8x Intel(R) Xeon(R) CPU X5550 @ 2.67GHz 16Gb RAM Magnetic drive, XXX RPM
The script was run with default values: 10,000 children under the same parent, PUT requests.
Synthetic graph created by the benchmark script. The graph is unique for each request and consists of 200 triples which are partly random data, with a consistent size and variation:
15'45" running time
0.094" per resource (100%—reference point)
3.4M triples total in repo at the end of the process
Retrieval of parent resource (~10000 triples), pipe to /dev/null: 3.64" (100%)
Peak memory usage: 2.47Gb
Database size: 3.3 Gb
25' running time
0.152" per resource (161%)
Some gaps every ~40-50 requests, probably disk flush
Retrieval of parent resource (10K triples), pipe to /dev/null: 2.13" (58%)

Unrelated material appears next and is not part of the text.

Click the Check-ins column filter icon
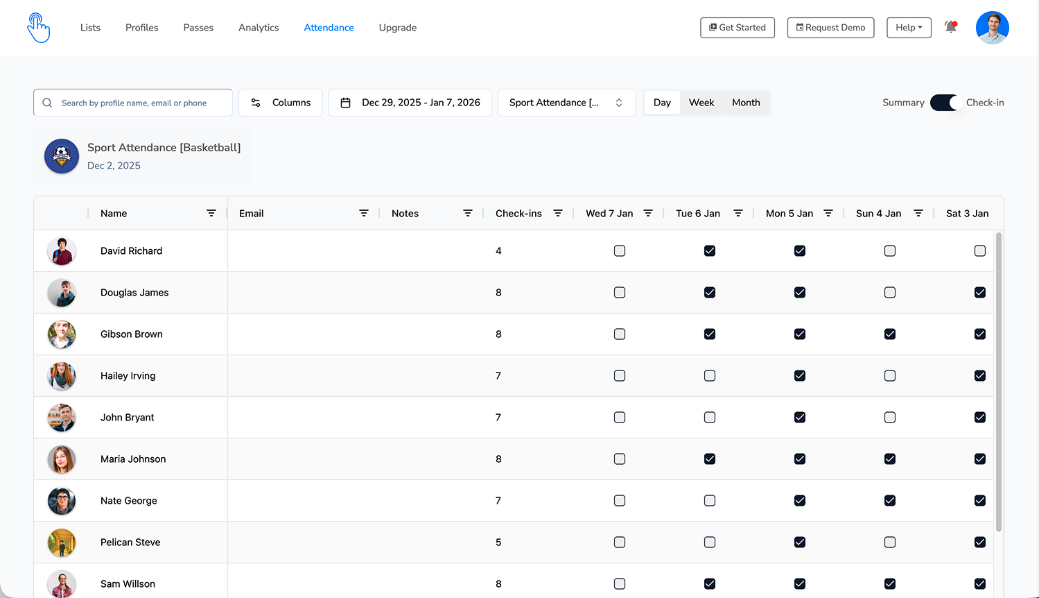point(558,214)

Peak memory usage: ~650 Mb (3 idle workers, 1 active)
Database size: 523 Mb (16%)
0:47:38 running time
0.285" per resource (100%)
Retrieval of parent resource: 9.6" (100%)
1:14:19 running time
0.446" per resource (156%)
Retrieval of parent resource: 5.58" (58%)
LAKEsuperior appears to be markedly slower on writes and markedly faster on reads. Both these factors are very likely related to the underlying LMDB store which is optimized for read performance.
Comparison of results between the laptop and the server demonstrates that both read and write performance gaps are identical in the two environments. Disk speed severely affects the numbers.
Note: As you can guess, these are only very partial and specific results. They should not be taken as a thorough performance assessment. Such an assessment may be impossible and pointless to make given the very different nature of the storage models, which may behave radically differently depending on many variables.